▸ PROBLEM DETAILS
Each line below has to be output exactly, from first to last.

(Saved data entries)

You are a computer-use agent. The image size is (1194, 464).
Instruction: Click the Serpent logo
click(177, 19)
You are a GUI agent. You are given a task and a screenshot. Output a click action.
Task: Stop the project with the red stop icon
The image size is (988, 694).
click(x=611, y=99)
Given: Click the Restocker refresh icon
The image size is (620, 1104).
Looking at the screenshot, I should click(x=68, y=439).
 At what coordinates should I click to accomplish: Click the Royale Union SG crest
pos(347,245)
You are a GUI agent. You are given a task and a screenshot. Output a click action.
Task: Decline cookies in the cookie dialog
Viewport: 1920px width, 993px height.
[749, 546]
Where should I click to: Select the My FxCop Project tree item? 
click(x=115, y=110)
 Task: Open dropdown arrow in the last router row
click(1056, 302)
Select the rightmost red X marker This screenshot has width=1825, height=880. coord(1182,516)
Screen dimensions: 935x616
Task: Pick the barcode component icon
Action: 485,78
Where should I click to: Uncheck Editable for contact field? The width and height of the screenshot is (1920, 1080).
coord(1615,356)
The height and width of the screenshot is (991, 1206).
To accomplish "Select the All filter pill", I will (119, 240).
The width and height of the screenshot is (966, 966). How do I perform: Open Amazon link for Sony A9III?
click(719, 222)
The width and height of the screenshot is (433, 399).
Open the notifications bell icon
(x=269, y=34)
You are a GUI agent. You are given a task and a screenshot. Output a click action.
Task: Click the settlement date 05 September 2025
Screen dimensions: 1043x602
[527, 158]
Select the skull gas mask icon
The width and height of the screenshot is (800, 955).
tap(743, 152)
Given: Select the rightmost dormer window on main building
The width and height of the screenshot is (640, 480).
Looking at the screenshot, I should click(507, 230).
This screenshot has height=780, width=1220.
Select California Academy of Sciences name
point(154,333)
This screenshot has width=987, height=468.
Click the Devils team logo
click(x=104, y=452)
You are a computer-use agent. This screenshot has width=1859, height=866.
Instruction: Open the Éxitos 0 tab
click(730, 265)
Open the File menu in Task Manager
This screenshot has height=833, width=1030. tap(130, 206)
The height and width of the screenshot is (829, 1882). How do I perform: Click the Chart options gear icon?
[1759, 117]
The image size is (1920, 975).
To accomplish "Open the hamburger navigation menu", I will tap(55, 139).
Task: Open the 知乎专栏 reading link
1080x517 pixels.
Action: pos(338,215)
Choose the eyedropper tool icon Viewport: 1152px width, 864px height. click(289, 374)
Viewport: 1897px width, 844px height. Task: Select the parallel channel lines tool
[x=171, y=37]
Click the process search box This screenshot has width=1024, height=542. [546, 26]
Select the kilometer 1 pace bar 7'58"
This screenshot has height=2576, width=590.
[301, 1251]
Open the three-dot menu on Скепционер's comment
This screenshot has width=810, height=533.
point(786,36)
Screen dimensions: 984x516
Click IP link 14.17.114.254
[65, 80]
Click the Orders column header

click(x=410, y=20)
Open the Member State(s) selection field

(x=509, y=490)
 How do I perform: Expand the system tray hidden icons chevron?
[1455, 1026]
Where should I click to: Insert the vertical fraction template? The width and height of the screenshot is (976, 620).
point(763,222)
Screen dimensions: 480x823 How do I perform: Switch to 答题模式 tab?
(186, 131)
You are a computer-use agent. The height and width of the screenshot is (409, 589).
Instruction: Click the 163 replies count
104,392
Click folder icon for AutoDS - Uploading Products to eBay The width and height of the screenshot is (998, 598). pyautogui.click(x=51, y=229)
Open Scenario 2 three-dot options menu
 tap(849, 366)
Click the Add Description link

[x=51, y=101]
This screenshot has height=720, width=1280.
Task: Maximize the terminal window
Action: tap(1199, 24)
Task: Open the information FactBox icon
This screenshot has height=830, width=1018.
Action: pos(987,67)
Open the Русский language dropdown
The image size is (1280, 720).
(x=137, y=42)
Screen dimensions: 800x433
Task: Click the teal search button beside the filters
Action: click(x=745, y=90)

▸ EXERCISE RESULT
You are a computer-use agent. The image size is (1194, 464).
Instruction: Click the Serpent logo
click(177, 19)
You are a GUI agent. You are given a task and a screenshot. Output a click action.
Task: Stop the project with the red stop icon
The image size is (988, 694).
click(x=611, y=99)
Given: Click the Restocker refresh icon
The image size is (620, 1104).
Looking at the screenshot, I should click(x=68, y=439).
 At what coordinates should I click to accomplish: Click the Royale Union SG crest
pos(347,245)
You are a GUI agent. You are given a task and a screenshot. Output a click action.
Task: Decline cookies in the cookie dialog
Viewport: 1920px width, 993px height.
[749, 546]
Where should I click to: Select the My FxCop Project tree item? 
click(x=115, y=110)
 Task: Open dropdown arrow in the last router row
click(1056, 302)
Select the rightmost red X marker This screenshot has width=1825, height=880. coord(1182,516)
Screen dimensions: 935x616
Task: Pick the barcode component icon
Action: 485,78
Where should I click to: Uncheck Editable for contact field? The width and height of the screenshot is (1920, 1080).
coord(1615,356)
The height and width of the screenshot is (991, 1206).
To accomplish "Select the All filter pill", I will (119, 240).
The width and height of the screenshot is (966, 966). How do I perform: Open Amazon link for Sony A9III?
click(719, 222)
The width and height of the screenshot is (433, 399).
Open the notifications bell icon
(x=269, y=34)
You are a GUI agent. You are given a task and a screenshot. Output a click action.
Task: Click the settlement date 05 September 2025
Screen dimensions: 1043x602
[527, 158]
Select the skull gas mask icon
The width and height of the screenshot is (800, 955).
tap(743, 152)
Given: Select the rightmost dormer window on main building
The width and height of the screenshot is (640, 480).
Looking at the screenshot, I should click(507, 230).
This screenshot has height=780, width=1220.
Select California Academy of Sciences name
point(154,333)
This screenshot has width=987, height=468.
Click the Devils team logo
click(x=104, y=452)
You are a computer-use agent. This screenshot has width=1859, height=866.
Instruction: Open the Éxitos 0 tab
click(730, 265)
Open the File menu in Task Manager
This screenshot has height=833, width=1030. tap(130, 206)
The height and width of the screenshot is (829, 1882). How do I perform: Click the Chart options gear icon?
[1759, 117]
The image size is (1920, 975).
To accomplish "Open the hamburger navigation menu", I will tap(55, 139).
Task: Open the 知乎专栏 reading link
1080x517 pixels.
Action: pos(338,215)
Choose the eyedropper tool icon Viewport: 1152px width, 864px height. click(289, 374)
Viewport: 1897px width, 844px height. Task: Select the parallel channel lines tool
[x=171, y=37]
Click the process search box This screenshot has width=1024, height=542. [546, 26]
Select the kilometer 1 pace bar 7'58"
This screenshot has height=2576, width=590.
[301, 1251]
Open the three-dot menu on Скепционер's comment
This screenshot has width=810, height=533.
point(786,36)
Screen dimensions: 984x516
Click IP link 14.17.114.254
[65, 80]
Click the Orders column header

click(x=410, y=20)
Open the Member State(s) selection field

(x=509, y=490)
 How do I perform: Expand the system tray hidden icons chevron?
[1455, 1026]
Where should I click to: Insert the vertical fraction template? The width and height of the screenshot is (976, 620).
point(763,222)
Screen dimensions: 480x823 How do I perform: Switch to 答题模式 tab?
(186, 131)
You are a computer-use agent. The height and width of the screenshot is (409, 589).
Instruction: Click the 163 replies count
104,392
Click folder icon for AutoDS - Uploading Products to eBay The width and height of the screenshot is (998, 598). pyautogui.click(x=51, y=229)
Open Scenario 2 three-dot options menu
 tap(849, 366)
Click the Add Description link

[x=51, y=101]
This screenshot has height=720, width=1280.
Task: Maximize the terminal window
Action: tap(1199, 24)
Task: Open the information FactBox icon
This screenshot has height=830, width=1018.
Action: pos(987,67)
Open the Русский language dropdown
The image size is (1280, 720).
(x=137, y=42)
Screen dimensions: 800x433
Task: Click the teal search button beside the filters
Action: click(x=745, y=90)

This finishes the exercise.